Mercredi matin, un correspondant de l’AFP a parcouru différents quartiers de la capitale et a observé des bus attendant leurs passagers aux arrêts habituels ainsi que des magasins dont les rideaux de fer étaient relevés. Le principal marché d’or de la capitale est toutefois resté fermé et les passants étaient peu nombreux. « Je continue de rester chez moi car je suis inquiet de la présence des forces de sécurité qui sont armées », a expliqué Samar Bachir.
Un « renforcement de la sécurité »
Des véhicules équipés de mitrailleuses des Forces de soutien rapide (RSF) – paramilitaires accusés d’être à l’origine de la dispersion du sit-in et de la répression qui a suivi – patrouillent dans divers quartiers de la capitale. En réaction au lancement du mouvement de désobéissance civile, l’armée avait promis dimanche un « renforcement de la sécurité ».
Plusieurs habitants ont aussi affirmé à l’AFP rester chez eux car Internet n’a pas encore été totalement rétabli dans la capitale, après une coupure quasi totale lundi soir, rendant le travail de bureau plus compliqué. Quelques entreprises privées ont également prolongé les congés de l’Aïd el-Fitr, fête qui marque la fin du ramadan, jusqu’à la fin de la semaine.
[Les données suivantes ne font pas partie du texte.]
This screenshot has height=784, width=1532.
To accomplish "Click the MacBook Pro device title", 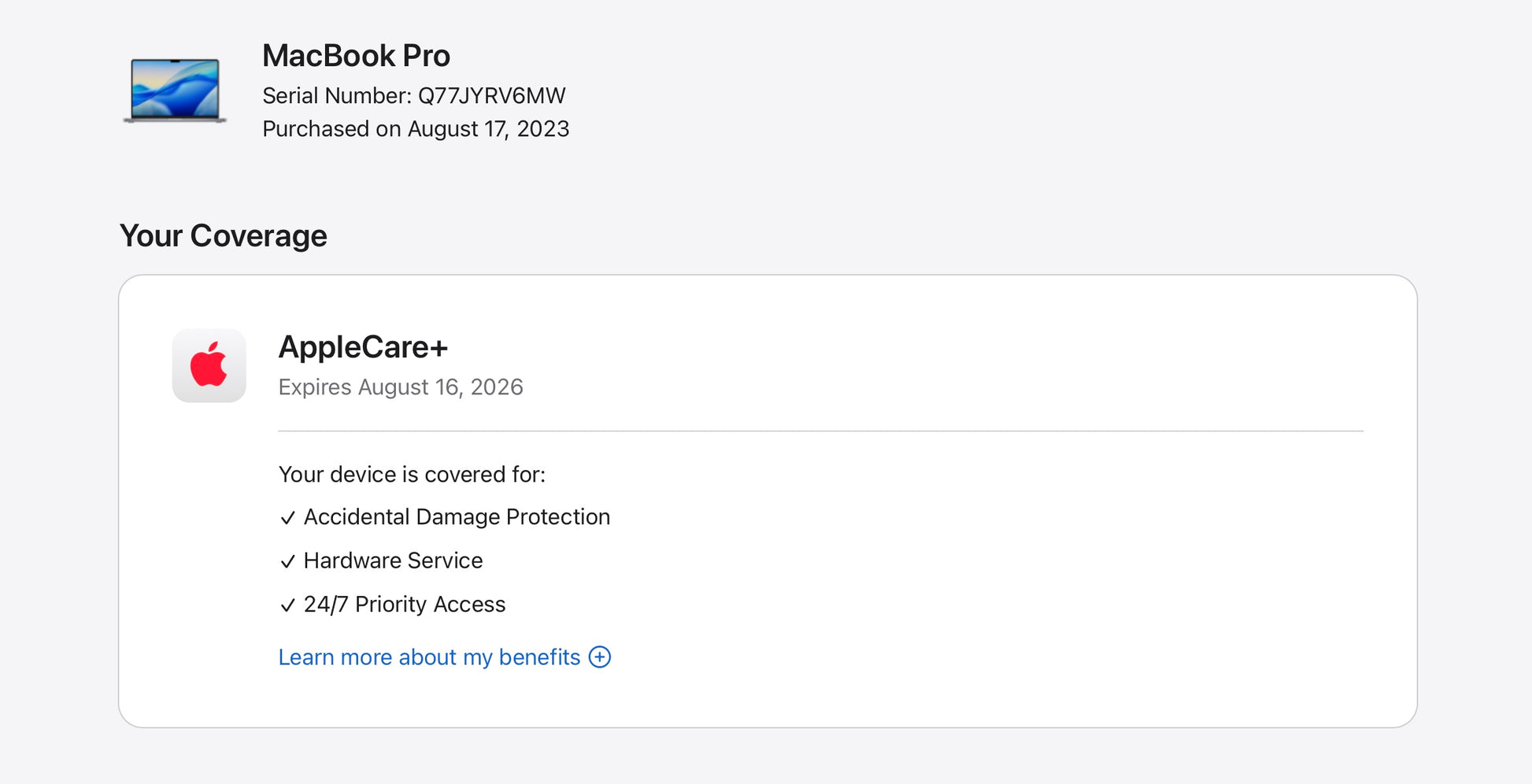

Née en décembre 2018 d’une colère contre le triplement du prix du pain dans un pays en plein marasme économique, la contestation a rapidement pris une tournure politique. L’annonce de la reprise des négociations intervient alors que les meneurs de la contestation avaient annoncé lundi soir qu’ils publieraient sous peu la composition de leur propre instance dirigeante avec un premier ministre.
« La détente au Soudan invite à l’optimisme quant à un accord sur une période de transition fondée sur un partenariat réel et solide » entre les parties, a réagi Anwar Gargash, le numéro deux de la diplomatie des Emirats arabes unis. Selon des experts, les Emirats, l’Egypte et l’Arabie saoudite semblent soutenir les généraux, tandis que Washington plaide pour une transition menée par les civils.
Après sa visite au Soudan, le secrétaire d’Etat américain adjoint Tibor Nagy est attendu à Addis-Abeba pour s’entretenir avec les dirigeants éthiopiens et ceux de l’Union africaine, organisation qui a suspendu le 6 juin le Soudan face à l’escalade des violences.